Fostering social capital is key to societal success.  Francis Fukuyama defines social capital as the "shared norms that promote social cooperation".  Others associate social capital with trust.

But social capital does not just come automatically.  It must be worked on.  And social capital is a dynamic concept.  It must always be renewed as circunstances change.  Education and civil society organizations can play an important role.

History shows that societies can also collapse -- the Mayan civilization, Roman Empire and Han Dynasty are just a few examples.  The fall of the USSR shows are how quickly and unexpectedly societal collapse can be.  Writers like Jared Diamond have explored how environment and other factors have provoked societal collapse such as in the case of Easter Island.  The capacity to adapt is but one key to societal survival.

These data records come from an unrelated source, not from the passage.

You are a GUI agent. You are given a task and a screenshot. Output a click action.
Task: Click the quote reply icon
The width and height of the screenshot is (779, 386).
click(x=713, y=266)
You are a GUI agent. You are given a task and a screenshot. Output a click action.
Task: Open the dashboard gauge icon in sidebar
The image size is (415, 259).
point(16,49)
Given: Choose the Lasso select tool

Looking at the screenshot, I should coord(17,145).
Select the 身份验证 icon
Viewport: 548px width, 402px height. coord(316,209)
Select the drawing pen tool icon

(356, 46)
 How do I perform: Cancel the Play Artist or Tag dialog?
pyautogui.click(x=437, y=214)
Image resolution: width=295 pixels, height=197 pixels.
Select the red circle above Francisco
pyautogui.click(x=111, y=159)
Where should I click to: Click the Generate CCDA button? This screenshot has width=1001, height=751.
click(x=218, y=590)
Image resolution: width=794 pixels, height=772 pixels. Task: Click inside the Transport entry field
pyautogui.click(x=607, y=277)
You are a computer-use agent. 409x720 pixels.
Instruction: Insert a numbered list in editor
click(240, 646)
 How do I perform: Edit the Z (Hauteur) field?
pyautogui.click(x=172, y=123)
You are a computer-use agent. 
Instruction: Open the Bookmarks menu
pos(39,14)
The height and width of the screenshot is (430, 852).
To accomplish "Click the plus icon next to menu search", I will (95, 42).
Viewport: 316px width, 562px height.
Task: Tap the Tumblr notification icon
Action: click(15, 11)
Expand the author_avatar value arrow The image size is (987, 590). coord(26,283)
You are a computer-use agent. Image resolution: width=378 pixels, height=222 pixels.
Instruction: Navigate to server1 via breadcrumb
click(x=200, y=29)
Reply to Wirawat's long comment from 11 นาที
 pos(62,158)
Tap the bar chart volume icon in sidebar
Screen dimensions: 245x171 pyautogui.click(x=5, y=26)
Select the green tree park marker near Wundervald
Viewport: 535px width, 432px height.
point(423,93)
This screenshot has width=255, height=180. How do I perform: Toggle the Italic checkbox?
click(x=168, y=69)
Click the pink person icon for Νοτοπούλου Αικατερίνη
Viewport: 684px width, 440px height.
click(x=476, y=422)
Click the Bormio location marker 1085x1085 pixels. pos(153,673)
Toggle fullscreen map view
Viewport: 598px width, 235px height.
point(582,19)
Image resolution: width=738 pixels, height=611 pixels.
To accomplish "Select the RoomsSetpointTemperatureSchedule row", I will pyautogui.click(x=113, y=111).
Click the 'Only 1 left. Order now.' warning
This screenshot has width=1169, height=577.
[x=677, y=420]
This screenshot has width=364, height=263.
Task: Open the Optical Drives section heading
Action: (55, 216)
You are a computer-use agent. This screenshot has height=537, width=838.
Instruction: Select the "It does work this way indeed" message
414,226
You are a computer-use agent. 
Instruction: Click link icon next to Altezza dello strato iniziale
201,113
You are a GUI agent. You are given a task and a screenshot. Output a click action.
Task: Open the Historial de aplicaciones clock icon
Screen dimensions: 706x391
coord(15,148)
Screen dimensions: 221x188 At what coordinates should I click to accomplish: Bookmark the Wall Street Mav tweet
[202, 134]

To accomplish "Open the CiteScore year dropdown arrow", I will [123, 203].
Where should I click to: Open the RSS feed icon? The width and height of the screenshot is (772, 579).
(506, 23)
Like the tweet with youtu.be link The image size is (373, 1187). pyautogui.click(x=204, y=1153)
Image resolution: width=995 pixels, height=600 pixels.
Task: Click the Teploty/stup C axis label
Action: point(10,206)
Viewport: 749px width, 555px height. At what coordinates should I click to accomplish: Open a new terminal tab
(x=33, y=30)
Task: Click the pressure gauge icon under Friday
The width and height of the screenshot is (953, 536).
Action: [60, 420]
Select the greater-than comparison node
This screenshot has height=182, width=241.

Societal elites play a big role in governing all of our societies, be they democratic or otherwise.  In too many of our societies, most notably Japan, government has sought to juggle the interests of society's different interest groups, rather than lead.  This is one of the reasons for long term economic stagnation.  Many Japanese genuinely believe that they can avoid change.

In the past, the US has been by far the most adaptable society.  But today, we cannot rule out a future scenario of societal collapse.  Wall Street and big business have largely captured Washington.  The irresponsible global financial crisis has resulted in political humilation on a global scale.  American society is increasingly divided between rich and poor, which also has an ethnic dimension as many of the poor are black or hispanic.  There are great risks of a dramatic rise homegrown radicalization and terrorism.  America's drugs and arms are massive problems which are tearing apart the country of Mexico, its unfortunate southern neighbor.  A 21st century version of the Berlin Wall is certainly on the cards for the US/Mexico border

This is one of the paradoxes of globalization.  Technological change and globalization have given our societies so much.  But the risks of societal collapse are probably greater than they have ever been.  And we seem almost oblivious to this risk.

 

Reference:

Sociology: A Brief Introduction, by Alex Thio.  Pearson International Edition.  7th Edition, 2009.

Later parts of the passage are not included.